肺がんは、がんの中で最も死亡率の高いがんであり、全世界で180万人が死亡していると推定されている。

近年、この疾患に対する治療法は改善されてきているが、Edith Cowan Universityの新研究により、さらに効果的な治療法が発見された。

肺がん診断の80-85%を占める非小細胞肺がんとの闘いにおいて、免疫療法は大きな武器として登場した。

残念ながら、免疫療法は患者にとって深刻な副作用をもたらすこともあり、少なくとも74%の患者が免疫関連の副作用を経験すると言われている。
最大21%がグレード3または4の毒性を発症し、皮膚、腸、肝臓、内分泌系に影響を与える生涯にわたる合併症につながる可能性がある。

このような副作用のために、がん治療を中止せざるを得なくなり、病状がさらに進行する危険性がある。

しかし、やや矛盾することに、これらの免疫療法の副作用を経験した人は、そうでない人に比べて、がんの進行に良い結果をもたらす傾向がある。

研究監督者であるECU’s Centre for Precision HealthのElin Gray准教授は、免疫療法は「諸刃の剣」のようなものであると述べているが、研究者らは重要な発見をした。
「免疫療法は、がん細胞を認識し死滅させるために免疫系を解き放つ」と、Elin Gray准教授は述べた。

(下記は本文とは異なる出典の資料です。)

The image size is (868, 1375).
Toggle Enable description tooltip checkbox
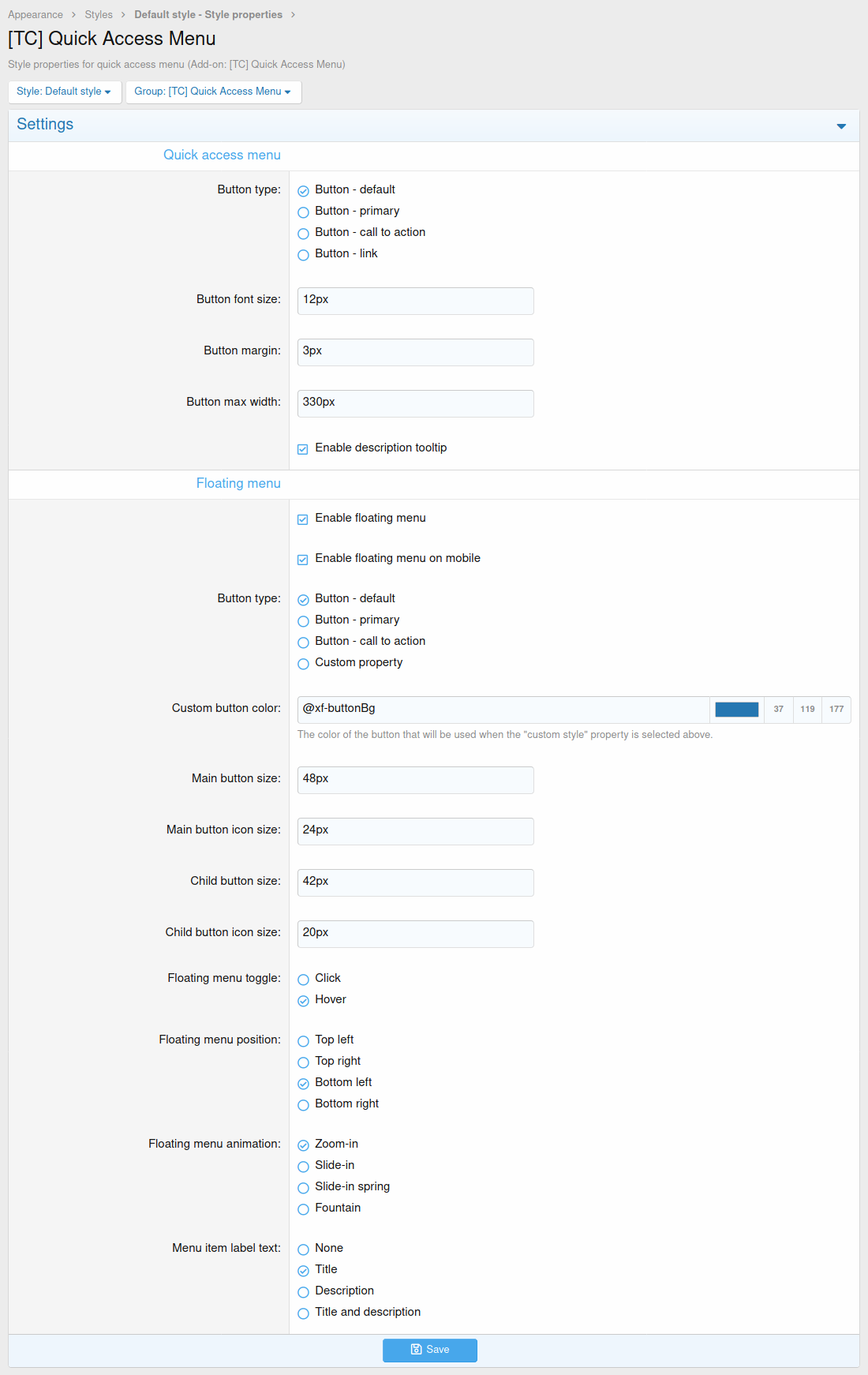click(303, 449)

「しかし、免疫細胞を解き放ち、身体を攻撃し、毒性を引き起こすこともある」

「われわれの研究は、ある種の遺伝的特徴が、がん患者が抗がん剤治療の副作用や毒性を発現する素因となることを初めて明らかにした」

「これを知ることで、医師は患者に対する治療を改善することができる」

“HLA”の発見はすべての人に恩恵をもたらす

研究のカギとなるのは、体内のほとんどの細胞に存在するマーカーである「ヒト白血球抗原」(HLA)である。

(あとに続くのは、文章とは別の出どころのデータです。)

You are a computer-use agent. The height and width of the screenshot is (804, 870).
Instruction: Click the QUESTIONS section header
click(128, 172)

免疫システムは、HLAを利用して、どの細胞が体内にあって、どの細胞がないかを判断し、ウイルスや感染症、そしてがんを検出する警報システムの一部となっている。
研究チームは、非小細胞肺がん患者179名のHLAを調べたところ、HLAの遺伝子構成と免疫療法による副作用が出やすいかどうかに強い関連性があることを発見した。

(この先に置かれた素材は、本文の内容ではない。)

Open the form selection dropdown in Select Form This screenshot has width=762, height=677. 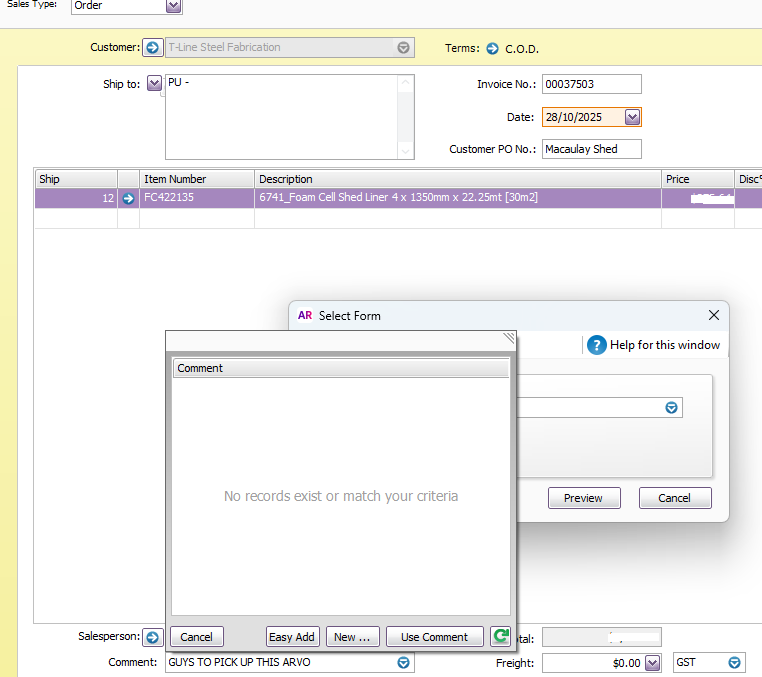(x=671, y=408)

研究代表者のAfaf Abed博士は、この発見は、免疫療法による副作用に対する遺伝的な傾向の有無にかかわらず、すべての非小細胞肺がん患者にとって有益であると述べている。

「副作用のリスクがないと判断した場合、医師は治療を強化し、より積極的に病気と闘うことができる」と、Abed博士は述べた。

「リスクが高い 」と判断した場合、医師は無理せず治療を行い、モニタリングし、患者がグレード3や4の毒性を示す前に介入することができる」

「いずれにせよ、患者におけるこれらの免疫介在性有害事象のリスクを予測するバイオマーカーは、これらの治療に伴うリスクを低減する可能性がある」

単剤免疫療法を受けた非小細胞肺がん(NSCLC)患者における免疫関連有害事象(irAE)の発現とHLA遺伝子型の関連性」は、European Journal of Cancer誌に掲載された。